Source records
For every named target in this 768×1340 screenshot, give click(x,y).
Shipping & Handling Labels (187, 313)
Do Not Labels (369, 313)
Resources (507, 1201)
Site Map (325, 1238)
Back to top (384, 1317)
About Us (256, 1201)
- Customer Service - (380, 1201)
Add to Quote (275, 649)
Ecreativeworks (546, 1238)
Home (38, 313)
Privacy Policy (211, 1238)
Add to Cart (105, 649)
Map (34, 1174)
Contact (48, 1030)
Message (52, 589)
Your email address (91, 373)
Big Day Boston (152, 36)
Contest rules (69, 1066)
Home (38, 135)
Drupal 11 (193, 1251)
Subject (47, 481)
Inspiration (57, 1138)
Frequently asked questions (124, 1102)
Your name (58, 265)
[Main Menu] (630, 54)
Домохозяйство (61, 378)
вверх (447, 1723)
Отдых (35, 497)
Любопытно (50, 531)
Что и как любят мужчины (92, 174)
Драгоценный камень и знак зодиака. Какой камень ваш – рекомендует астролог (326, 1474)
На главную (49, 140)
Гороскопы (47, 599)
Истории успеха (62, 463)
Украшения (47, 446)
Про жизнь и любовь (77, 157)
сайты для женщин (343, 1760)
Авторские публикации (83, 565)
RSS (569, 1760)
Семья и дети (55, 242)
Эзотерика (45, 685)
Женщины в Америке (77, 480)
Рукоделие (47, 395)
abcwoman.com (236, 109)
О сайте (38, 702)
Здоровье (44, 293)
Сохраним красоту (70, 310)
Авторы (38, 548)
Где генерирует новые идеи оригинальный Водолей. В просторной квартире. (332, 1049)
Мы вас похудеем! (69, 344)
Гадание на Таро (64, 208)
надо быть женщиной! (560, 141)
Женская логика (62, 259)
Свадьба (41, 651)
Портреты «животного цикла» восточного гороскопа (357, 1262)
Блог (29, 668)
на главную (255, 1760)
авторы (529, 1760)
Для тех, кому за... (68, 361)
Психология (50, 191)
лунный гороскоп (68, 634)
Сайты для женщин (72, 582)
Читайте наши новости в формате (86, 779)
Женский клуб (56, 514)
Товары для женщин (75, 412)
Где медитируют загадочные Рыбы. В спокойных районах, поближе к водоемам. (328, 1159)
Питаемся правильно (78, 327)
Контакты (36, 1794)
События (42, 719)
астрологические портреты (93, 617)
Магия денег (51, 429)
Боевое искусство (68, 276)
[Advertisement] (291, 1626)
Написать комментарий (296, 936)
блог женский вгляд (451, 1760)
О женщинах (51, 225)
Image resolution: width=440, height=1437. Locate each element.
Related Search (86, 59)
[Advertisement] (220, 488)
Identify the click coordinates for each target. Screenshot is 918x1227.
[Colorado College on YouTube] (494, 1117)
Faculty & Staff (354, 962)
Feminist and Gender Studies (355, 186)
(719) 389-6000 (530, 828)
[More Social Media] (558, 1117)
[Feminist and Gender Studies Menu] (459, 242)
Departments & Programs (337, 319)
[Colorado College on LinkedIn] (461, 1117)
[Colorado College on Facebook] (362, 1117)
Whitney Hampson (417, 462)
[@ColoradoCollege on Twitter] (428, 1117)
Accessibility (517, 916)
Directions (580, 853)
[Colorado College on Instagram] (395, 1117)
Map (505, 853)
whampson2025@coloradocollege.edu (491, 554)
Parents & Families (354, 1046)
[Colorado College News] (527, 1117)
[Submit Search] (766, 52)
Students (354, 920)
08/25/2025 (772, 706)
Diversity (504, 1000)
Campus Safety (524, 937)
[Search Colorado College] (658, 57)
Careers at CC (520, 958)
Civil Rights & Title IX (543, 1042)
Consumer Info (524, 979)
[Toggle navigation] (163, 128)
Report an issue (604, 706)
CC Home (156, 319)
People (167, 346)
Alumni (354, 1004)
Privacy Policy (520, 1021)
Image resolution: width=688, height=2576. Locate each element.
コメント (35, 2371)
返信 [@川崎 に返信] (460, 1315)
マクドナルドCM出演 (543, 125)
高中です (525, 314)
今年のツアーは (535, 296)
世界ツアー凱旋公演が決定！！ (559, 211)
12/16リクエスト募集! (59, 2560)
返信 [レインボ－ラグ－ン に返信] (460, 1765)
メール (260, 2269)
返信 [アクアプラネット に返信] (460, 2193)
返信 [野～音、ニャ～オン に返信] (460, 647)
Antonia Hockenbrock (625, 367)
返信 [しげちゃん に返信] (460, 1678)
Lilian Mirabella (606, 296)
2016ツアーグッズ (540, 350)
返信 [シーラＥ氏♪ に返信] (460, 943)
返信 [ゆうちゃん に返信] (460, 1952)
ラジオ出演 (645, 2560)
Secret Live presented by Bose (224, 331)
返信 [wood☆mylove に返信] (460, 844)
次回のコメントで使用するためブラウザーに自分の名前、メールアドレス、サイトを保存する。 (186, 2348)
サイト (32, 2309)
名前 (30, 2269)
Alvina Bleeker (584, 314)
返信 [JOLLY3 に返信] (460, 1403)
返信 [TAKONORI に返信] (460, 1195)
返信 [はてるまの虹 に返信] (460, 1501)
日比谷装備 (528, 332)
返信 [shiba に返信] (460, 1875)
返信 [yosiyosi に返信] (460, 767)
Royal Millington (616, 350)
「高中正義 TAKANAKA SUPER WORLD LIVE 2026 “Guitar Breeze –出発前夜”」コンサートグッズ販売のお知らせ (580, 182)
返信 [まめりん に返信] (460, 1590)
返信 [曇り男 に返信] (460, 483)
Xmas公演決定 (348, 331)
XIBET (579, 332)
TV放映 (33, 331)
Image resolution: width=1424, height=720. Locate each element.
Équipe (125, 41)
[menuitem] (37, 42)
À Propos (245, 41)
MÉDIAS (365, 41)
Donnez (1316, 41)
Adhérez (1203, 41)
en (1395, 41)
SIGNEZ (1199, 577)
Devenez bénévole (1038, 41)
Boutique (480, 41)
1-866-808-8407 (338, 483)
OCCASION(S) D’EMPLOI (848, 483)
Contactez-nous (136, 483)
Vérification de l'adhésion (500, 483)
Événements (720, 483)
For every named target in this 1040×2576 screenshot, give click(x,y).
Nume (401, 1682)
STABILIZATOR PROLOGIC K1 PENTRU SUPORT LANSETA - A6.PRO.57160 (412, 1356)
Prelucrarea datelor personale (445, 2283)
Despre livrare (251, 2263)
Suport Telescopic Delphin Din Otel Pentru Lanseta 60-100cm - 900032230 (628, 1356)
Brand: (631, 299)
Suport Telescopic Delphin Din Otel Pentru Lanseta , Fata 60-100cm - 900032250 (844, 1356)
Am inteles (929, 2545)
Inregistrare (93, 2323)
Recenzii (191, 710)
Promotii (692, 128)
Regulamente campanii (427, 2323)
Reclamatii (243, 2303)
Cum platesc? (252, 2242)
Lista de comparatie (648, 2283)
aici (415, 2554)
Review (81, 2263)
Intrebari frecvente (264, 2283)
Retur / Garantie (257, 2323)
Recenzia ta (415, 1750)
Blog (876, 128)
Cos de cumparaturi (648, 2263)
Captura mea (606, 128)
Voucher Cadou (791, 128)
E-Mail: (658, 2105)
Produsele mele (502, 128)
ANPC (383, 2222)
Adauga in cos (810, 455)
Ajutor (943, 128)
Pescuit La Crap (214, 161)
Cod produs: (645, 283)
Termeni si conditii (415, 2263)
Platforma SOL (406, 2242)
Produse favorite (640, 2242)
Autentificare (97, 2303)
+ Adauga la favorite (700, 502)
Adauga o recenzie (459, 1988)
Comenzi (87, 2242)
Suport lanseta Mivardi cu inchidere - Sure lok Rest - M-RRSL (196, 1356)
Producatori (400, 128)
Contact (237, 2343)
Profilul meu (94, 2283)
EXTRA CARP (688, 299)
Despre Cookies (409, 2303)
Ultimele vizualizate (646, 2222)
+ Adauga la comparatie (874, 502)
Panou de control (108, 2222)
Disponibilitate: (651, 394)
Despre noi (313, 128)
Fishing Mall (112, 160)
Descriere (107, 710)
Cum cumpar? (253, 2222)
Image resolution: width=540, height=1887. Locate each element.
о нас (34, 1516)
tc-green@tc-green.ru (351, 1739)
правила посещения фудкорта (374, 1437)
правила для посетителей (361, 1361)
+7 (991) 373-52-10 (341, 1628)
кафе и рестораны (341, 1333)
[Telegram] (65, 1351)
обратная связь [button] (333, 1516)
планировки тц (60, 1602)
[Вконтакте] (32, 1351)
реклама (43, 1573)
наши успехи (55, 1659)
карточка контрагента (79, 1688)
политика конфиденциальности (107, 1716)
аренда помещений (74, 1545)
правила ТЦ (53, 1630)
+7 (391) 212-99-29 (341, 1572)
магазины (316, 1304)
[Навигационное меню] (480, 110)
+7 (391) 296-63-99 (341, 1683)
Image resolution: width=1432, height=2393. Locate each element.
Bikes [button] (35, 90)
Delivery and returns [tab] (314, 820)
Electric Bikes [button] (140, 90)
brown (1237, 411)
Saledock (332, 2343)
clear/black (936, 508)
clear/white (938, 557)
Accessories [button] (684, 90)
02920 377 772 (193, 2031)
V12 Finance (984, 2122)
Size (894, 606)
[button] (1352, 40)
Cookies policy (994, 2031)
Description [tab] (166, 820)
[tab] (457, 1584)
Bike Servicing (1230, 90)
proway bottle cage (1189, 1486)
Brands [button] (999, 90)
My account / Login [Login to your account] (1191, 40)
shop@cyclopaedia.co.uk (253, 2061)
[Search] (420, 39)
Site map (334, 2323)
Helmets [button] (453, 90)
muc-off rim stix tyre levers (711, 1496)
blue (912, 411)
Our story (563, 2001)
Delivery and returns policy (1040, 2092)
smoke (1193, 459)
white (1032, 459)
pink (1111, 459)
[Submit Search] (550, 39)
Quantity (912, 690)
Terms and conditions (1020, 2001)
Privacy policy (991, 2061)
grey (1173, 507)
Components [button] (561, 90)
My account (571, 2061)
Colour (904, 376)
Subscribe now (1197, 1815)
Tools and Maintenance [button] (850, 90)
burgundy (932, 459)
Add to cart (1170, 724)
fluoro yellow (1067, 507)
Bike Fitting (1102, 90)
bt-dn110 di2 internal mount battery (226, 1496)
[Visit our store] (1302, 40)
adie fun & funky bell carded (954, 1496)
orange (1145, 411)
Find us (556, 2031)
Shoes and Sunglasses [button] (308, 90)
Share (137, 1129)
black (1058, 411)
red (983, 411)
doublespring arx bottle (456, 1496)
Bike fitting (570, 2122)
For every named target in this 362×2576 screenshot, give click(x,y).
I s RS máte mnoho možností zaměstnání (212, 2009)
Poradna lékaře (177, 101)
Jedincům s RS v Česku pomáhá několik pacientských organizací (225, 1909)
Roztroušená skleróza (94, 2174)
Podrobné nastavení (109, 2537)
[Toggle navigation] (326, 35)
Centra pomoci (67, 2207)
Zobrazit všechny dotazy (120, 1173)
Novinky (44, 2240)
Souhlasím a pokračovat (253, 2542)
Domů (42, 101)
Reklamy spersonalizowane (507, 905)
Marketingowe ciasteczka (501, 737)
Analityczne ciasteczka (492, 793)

== Task description ==
Put everything from the row containing "[Submit Search] (550, 39)" down to the row containing "Bike Fitting (1102, 90)", both included, into a two-column CSV with the columns name and coordinates. Give one CSV line per row, with the row's text under name and its answer under coordinates, each in a single quoted field with any line breaks replaced by spaces.

== Written solution ==
name,coordinates
"[Submit Search]","(550, 39)"
"Quantity","(912, 690)"
"Terms and conditions","(1020, 2001)"
"Privacy policy","(991, 2061)"
"grey","(1173, 507)"
"Components [button]","(561, 90)"
"My account","(571, 2061)"
"Colour","(904, 376)"
"Subscribe now","(1197, 1815)"
"Tools and Maintenance [button]","(850, 90)"
"burgundy","(932, 459)"
"Add to cart","(1170, 724)"
"fluoro yellow","(1067, 507)"
"Bike Fitting","(1102, 90)"